Selling is and always has been a very logical, structured profession which has become clouded and confused over time by the superfluity of ‘so called’ sales approaches, systems, methodologies and techniques. Sales Effectiveness is a way of cutting through this hyperbole and dragging the sales profession back to the raw, undeniable truth that is selling.
Selling, put simply, is presenting your offering to a prospective customer in such a way that they can see how you can help them solve a current business problem in such a way that it drives sustainable business success for the client and the client’s organization.
Sitting underneath the practice of selling are all of the technical and functional elements that together deliver your promise. This supporting activity has been confused in the recent past with selling. Wrong, this is simply putting together the jigsaw of tangible deliverables that support and underpin the act of selling. Selling itself is a trust based activity. Buyer and seller, through a relationship of mutual respect and trust, develop competitive advantage, differentiation, Brand improvement; Revenue and EBIT improvement for the buyers business, with the seller acting in the role of researcher and innovator. This is when selling really starts to become effective.
So why has the ‘selling’ community got so confused?
Because to achieve the simple act of effective selling requires a complex support infrastructure geared up to focus all the seller’s resources onto each customer individually. Many organizations today still have structures based on selling as it was in the 80’s and 90’s. These structures drive disconnects between sales and marketing leading to a dilution of value for buyers.
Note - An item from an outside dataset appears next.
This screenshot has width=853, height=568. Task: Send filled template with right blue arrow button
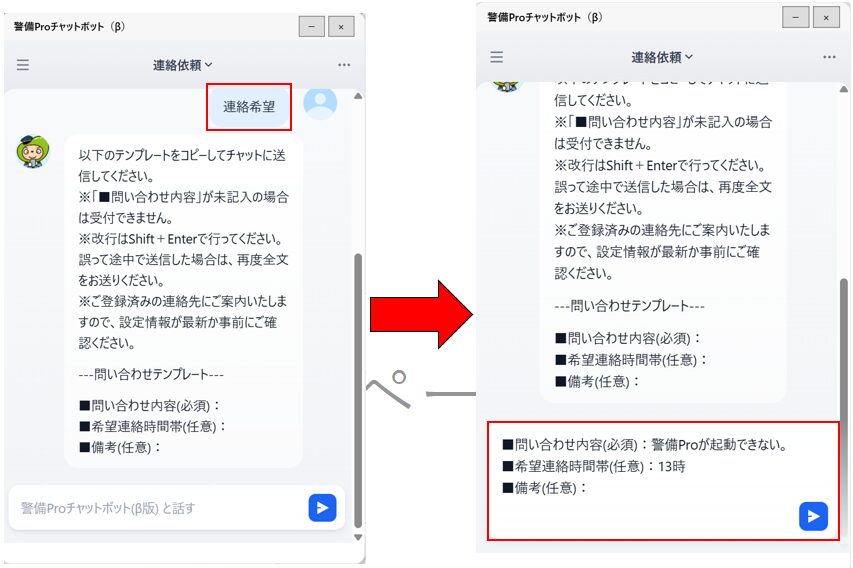click(x=813, y=516)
Indeed when IDC asked “On a scale of 1 to 100, where 1 is least effective and 100 is most effective, indicate how effective marketing is at optimizing sales’ efficiency and effectiveness in 2006?”, Marketing award themselves 66.1 (a C-) and Sales awarded Marketing 57 (a D+).
Why did this happen? It started in the industrial revolution, when the old personal and local contacts between buyer and seller, where the seller knew the buyer and understood their needs broke down in the name of efficiency and mass production. During this era, which lasted until the advent of the internet, sellers ‘got away with’ fobbing off ‘the consumer’ with impersonal, one size fits all offerings, caring little about the value each offering created for the buyer and spending more time counting the ever growing piles of cash within their organization.
The result of this is the cause of today’s challenges for sellers. Internally focused, many of today’s sellers struggle to understand why buyers no longer want what they offer; why buyers are always squeezing their prices and making them work harder for every penny. The result for sales organization.’s today is increasing cost of sale, reducing EBIT, pressure from every side on every department to drive out every possible cost. Yet this approach alone is the path to failure.
Having driven out every cost, maximized every efficiency, just when Western organizations thought they were wresting back control from the buyers, along came a double whammy of Global scale that has thrown a big spanner in the works of many organizations: The Internet and The East.
The internet opened up the eyes of buyers worldwide to what was available form anyone anywhere enabling them to shop around for the cheapest of whatever they wanted, or to search out that unique item that really added value to their lifestyle or business. Compare the meteoric rise of specialist one-man bands such as real ‘fish smoking’, rather than the injected flavor and artificially dyed color of ‘smoked fish’ offered by the mass producers.
The second phenomenon is the ever growing economies of the East. Following the ‘fall’ of communism and the opening of boundaries, the previously oppressed countries of ‘The East’ (Far East, Middle East and Eastern Europe) have saturated the world market with low cost goods and low cost migrants now roam the world in a population redistribution of Biblical proportion.
The old systems of selling can no longer cope with these dramatic and swift changes in world dynamics.
The old adage of ‘the customer knows best what they want’ is no longer always the case. Buyers are often just as confused as everyone else about what they need to increase their success. Now is the time for ‘selling’ to once again become a profession, where the buyer and seller work together in a relationship of mutual trust to deliver innovation and business success for each other.
Selling approaches from the 80’s and 90’s cannot deal with this level of complexity – or should it be with this level of simplicity!
What do you need to do to become ‘Sales Effective’?
Selling is once again going back to its roots. Understand your customer’s business problems better than they do; focus the resources at your disposal on the creation of business and personal innovation for your customers; ensure they understand ‘what’s in it for them’ or how your innovation will help them rise above the masses; and deliver what you promise, or more.